### Exercise prompt
Reproduce all the data verbatim.
======== Records for this exercise ========
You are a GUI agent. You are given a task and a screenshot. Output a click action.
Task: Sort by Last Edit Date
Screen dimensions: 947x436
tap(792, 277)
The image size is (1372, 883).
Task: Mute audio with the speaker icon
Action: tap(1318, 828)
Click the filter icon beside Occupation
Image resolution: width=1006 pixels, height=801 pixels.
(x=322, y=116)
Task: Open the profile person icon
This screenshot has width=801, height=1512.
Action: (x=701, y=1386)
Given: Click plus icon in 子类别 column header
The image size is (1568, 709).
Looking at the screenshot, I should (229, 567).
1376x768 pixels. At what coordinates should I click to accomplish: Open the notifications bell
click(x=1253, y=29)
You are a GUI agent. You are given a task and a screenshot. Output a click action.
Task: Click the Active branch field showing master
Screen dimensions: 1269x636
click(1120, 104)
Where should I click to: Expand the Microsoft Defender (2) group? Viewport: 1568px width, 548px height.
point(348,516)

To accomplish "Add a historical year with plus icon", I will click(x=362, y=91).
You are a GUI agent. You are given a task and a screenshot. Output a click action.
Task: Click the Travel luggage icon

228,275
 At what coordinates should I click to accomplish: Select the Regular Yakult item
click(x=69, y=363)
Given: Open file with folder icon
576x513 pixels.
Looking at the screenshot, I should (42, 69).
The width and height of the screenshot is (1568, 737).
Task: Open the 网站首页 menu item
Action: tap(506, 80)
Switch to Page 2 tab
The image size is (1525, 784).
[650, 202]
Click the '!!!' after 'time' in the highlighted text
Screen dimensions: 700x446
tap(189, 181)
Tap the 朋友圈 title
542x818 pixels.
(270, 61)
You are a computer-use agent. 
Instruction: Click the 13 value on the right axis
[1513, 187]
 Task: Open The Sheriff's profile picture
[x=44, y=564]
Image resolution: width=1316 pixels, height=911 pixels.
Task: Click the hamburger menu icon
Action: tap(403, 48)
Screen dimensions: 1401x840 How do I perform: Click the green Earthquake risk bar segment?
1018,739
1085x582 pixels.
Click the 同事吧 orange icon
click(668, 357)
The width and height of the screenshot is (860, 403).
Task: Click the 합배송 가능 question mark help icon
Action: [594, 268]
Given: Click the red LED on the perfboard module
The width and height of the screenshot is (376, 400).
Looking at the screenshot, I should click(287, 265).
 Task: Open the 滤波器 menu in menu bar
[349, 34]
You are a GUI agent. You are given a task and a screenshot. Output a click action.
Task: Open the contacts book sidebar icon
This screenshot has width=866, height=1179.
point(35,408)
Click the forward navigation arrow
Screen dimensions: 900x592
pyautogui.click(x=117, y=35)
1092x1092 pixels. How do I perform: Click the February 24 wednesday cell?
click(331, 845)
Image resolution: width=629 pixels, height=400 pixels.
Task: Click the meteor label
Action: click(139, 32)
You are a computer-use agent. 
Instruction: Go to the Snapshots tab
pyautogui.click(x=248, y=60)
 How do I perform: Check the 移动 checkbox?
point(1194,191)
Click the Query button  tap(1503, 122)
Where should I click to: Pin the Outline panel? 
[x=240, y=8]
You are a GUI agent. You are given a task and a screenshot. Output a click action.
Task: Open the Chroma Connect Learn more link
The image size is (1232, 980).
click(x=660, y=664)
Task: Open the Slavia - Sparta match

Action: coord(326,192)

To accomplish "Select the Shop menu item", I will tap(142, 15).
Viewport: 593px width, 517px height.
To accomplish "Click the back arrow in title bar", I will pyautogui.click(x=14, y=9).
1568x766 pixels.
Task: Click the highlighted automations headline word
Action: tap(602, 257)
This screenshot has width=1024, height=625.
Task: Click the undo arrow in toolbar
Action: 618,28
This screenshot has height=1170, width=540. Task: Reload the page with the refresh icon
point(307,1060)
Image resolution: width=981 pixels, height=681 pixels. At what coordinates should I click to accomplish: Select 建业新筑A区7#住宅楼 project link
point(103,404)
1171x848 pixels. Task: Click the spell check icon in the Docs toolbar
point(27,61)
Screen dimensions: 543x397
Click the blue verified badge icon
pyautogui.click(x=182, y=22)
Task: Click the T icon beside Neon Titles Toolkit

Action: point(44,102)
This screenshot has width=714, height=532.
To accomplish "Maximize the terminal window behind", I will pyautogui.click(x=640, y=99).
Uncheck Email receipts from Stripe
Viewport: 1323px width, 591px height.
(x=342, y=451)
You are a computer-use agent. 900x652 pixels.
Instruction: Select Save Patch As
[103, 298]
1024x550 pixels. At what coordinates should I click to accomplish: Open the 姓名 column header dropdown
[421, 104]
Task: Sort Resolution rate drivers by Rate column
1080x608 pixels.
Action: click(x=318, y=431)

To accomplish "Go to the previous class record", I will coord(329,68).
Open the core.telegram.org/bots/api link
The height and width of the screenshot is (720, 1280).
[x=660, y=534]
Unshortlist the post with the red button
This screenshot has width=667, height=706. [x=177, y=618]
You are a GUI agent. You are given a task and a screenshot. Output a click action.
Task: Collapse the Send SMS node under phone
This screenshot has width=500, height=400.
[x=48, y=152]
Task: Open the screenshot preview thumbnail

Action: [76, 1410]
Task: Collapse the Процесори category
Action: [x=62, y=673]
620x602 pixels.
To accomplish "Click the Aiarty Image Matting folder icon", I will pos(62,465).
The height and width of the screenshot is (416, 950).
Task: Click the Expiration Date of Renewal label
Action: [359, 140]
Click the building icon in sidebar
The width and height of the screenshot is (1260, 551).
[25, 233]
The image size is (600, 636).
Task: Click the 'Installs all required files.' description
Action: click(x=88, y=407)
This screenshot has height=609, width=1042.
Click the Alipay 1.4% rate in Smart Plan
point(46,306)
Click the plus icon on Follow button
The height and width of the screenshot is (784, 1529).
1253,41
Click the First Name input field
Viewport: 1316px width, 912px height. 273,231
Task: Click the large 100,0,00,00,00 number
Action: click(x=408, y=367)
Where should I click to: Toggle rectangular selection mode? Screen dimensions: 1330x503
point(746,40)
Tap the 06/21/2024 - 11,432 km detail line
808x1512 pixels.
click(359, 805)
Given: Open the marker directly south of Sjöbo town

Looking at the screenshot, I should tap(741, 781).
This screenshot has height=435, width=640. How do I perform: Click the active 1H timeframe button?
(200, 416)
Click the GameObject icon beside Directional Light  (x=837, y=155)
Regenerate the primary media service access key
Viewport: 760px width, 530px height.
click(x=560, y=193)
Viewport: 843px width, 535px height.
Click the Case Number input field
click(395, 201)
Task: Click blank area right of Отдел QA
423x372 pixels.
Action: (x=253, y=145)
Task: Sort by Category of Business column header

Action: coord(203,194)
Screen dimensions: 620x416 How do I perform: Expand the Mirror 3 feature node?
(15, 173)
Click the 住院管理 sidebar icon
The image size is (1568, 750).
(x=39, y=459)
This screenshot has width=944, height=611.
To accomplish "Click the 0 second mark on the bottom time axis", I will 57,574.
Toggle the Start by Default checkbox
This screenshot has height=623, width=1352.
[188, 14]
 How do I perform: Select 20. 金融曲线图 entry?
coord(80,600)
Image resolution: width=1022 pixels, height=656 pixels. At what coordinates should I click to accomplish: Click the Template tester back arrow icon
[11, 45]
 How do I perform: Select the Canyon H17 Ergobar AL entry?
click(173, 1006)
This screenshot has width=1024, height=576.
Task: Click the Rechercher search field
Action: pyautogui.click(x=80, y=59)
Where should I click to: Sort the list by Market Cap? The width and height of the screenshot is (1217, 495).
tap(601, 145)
========
### Task response
You are a GUI agent. You are given a task and a screenshot. Output a click action.
Task: Sort by Last Edit Date
Screen dimensions: 947x436
tap(792, 277)
The image size is (1372, 883).
Task: Mute audio with the speaker icon
Action: tap(1318, 828)
Click the filter icon beside Occupation
Image resolution: width=1006 pixels, height=801 pixels.
(x=322, y=116)
Task: Open the profile person icon
This screenshot has width=801, height=1512.
Action: (x=701, y=1386)
Given: Click plus icon in 子类别 column header
The image size is (1568, 709).
Looking at the screenshot, I should (229, 567).
1376x768 pixels. At what coordinates should I click to accomplish: Open the notifications bell
click(x=1253, y=29)
You are a GUI agent. You are given a task and a screenshot. Output a click action.
Task: Click the Active branch field showing master
Screen dimensions: 1269x636
click(1120, 104)
Where should I click to: Expand the Microsoft Defender (2) group? Viewport: 1568px width, 548px height.
point(348,516)

To accomplish "Add a historical year with plus icon", I will click(x=362, y=91).
You are a GUI agent. You are given a task and a screenshot. Output a click action.
Task: Click the Travel luggage icon

228,275
 At what coordinates should I click to accomplish: Select the Regular Yakult item
click(x=69, y=363)
Given: Open file with folder icon
576x513 pixels.
Looking at the screenshot, I should (42, 69).
The width and height of the screenshot is (1568, 737).
Task: Open the 网站首页 menu item
Action: tap(506, 80)
Switch to Page 2 tab
The image size is (1525, 784).
[650, 202]
Click the '!!!' after 'time' in the highlighted text
Screen dimensions: 700x446
tap(189, 181)
Tap the 朋友圈 title
542x818 pixels.
(270, 61)
You are a computer-use agent. 
Instruction: Click the 13 value on the right axis
[1513, 187]
 Task: Open The Sheriff's profile picture
[x=44, y=564]
Image resolution: width=1316 pixels, height=911 pixels.
Task: Click the hamburger menu icon
Action: tap(403, 48)
Screen dimensions: 1401x840 How do I perform: Click the green Earthquake risk bar segment?
1018,739
1085x582 pixels.
Click the 同事吧 orange icon
click(668, 357)
The width and height of the screenshot is (860, 403).
Task: Click the 합배송 가능 question mark help icon
Action: [594, 268]
Given: Click the red LED on the perfboard module
The width and height of the screenshot is (376, 400).
Looking at the screenshot, I should click(287, 265).
 Task: Open the 滤波器 menu in menu bar
[349, 34]
You are a GUI agent. You are given a task and a screenshot. Output a click action.
Task: Open the contacts book sidebar icon
This screenshot has width=866, height=1179.
point(35,408)
Click the forward navigation arrow
Screen dimensions: 900x592
pyautogui.click(x=117, y=35)
1092x1092 pixels. How do I perform: Click the February 24 wednesday cell?
click(331, 845)
Image resolution: width=629 pixels, height=400 pixels.
Task: Click the meteor label
Action: click(139, 32)
You are a computer-use agent. 
Instruction: Go to the Snapshots tab
pyautogui.click(x=248, y=60)
 How do I perform: Check the 移动 checkbox?
point(1194,191)
Click the Query button  tap(1503, 122)
Where should I click to: Pin the Outline panel? 
[x=240, y=8]
You are a GUI agent. You are given a task and a screenshot. Output a click action.
Task: Open the Chroma Connect Learn more link
The image size is (1232, 980).
click(x=660, y=664)
Task: Open the Slavia - Sparta match

Action: coord(326,192)

To accomplish "Select the Shop menu item", I will tap(142, 15).
Viewport: 593px width, 517px height.
To accomplish "Click the back arrow in title bar", I will pyautogui.click(x=14, y=9).
1568x766 pixels.
Task: Click the highlighted automations headline word
Action: tap(602, 257)
This screenshot has width=1024, height=625.
Task: Click the undo arrow in toolbar
Action: 618,28
This screenshot has height=1170, width=540. Task: Reload the page with the refresh icon
point(307,1060)
Image resolution: width=981 pixels, height=681 pixels. At what coordinates should I click to accomplish: Select 建业新筑A区7#住宅楼 project link
point(103,404)
1171x848 pixels. Task: Click the spell check icon in the Docs toolbar
point(27,61)
Screen dimensions: 543x397
Click the blue verified badge icon
pyautogui.click(x=182, y=22)
Task: Click the T icon beside Neon Titles Toolkit

Action: point(44,102)
This screenshot has width=714, height=532.
To accomplish "Maximize the terminal window behind", I will pyautogui.click(x=640, y=99).
Uncheck Email receipts from Stripe
Viewport: 1323px width, 591px height.
(x=342, y=451)
You are a computer-use agent. 900x652 pixels.
Instruction: Select Save Patch As
[103, 298]
1024x550 pixels. At what coordinates should I click to accomplish: Open the 姓名 column header dropdown
[421, 104]
Task: Sort Resolution rate drivers by Rate column
1080x608 pixels.
Action: click(x=318, y=431)

To accomplish "Go to the previous class record", I will coord(329,68).
Open the core.telegram.org/bots/api link
The height and width of the screenshot is (720, 1280).
[x=660, y=534]
Unshortlist the post with the red button
This screenshot has width=667, height=706. [x=177, y=618]
You are a GUI agent. You are given a task and a screenshot. Output a click action.
Task: Collapse the Send SMS node under phone
This screenshot has width=500, height=400.
[x=48, y=152]
Task: Open the screenshot preview thumbnail

Action: [76, 1410]
Task: Collapse the Процесори category
Action: [x=62, y=673]
620x602 pixels.
To accomplish "Click the Aiarty Image Matting folder icon", I will pos(62,465).
The height and width of the screenshot is (416, 950).
Task: Click the Expiration Date of Renewal label
Action: [359, 140]
Click the building icon in sidebar
The width and height of the screenshot is (1260, 551).
[25, 233]
The image size is (600, 636).
Task: Click the 'Installs all required files.' description
Action: click(x=88, y=407)
This screenshot has height=609, width=1042.
Click the Alipay 1.4% rate in Smart Plan
point(46,306)
Click the plus icon on Follow button
The height and width of the screenshot is (784, 1529).
1253,41
Click the First Name input field
Viewport: 1316px width, 912px height. 273,231
Task: Click the large 100,0,00,00,00 number
Action: click(x=408, y=367)
Where should I click to: Toggle rectangular selection mode? Screen dimensions: 1330x503
point(746,40)
Tap the 06/21/2024 - 11,432 km detail line
808x1512 pixels.
click(359, 805)
Given: Open the marker directly south of Sjöbo town

Looking at the screenshot, I should tap(741, 781).
This screenshot has height=435, width=640. How do I perform: Click the active 1H timeframe button?
(200, 416)
Click the GameObject icon beside Directional Light  (x=837, y=155)
Regenerate the primary media service access key
Viewport: 760px width, 530px height.
click(x=560, y=193)
Viewport: 843px width, 535px height.
Click the Case Number input field
click(395, 201)
Task: Click blank area right of Отдел QA
423x372 pixels.
Action: (x=253, y=145)
Task: Sort by Category of Business column header

Action: coord(203,194)
Screen dimensions: 620x416 How do I perform: Expand the Mirror 3 feature node?
(15, 173)
Click the 住院管理 sidebar icon
The image size is (1568, 750).
(x=39, y=459)
This screenshot has width=944, height=611.
To accomplish "Click the 0 second mark on the bottom time axis", I will 57,574.
Toggle the Start by Default checkbox
This screenshot has height=623, width=1352.
[188, 14]
 How do I perform: Select 20. 金融曲线图 entry?
coord(80,600)
Image resolution: width=1022 pixels, height=656 pixels. At what coordinates should I click to accomplish: Click the Template tester back arrow icon
[11, 45]
 How do I perform: Select the Canyon H17 Ergobar AL entry?
click(173, 1006)
This screenshot has width=1024, height=576.
Task: Click the Rechercher search field
Action: pyautogui.click(x=80, y=59)
Where should I click to: Sort the list by Market Cap? The width and height of the screenshot is (1217, 495).
tap(601, 145)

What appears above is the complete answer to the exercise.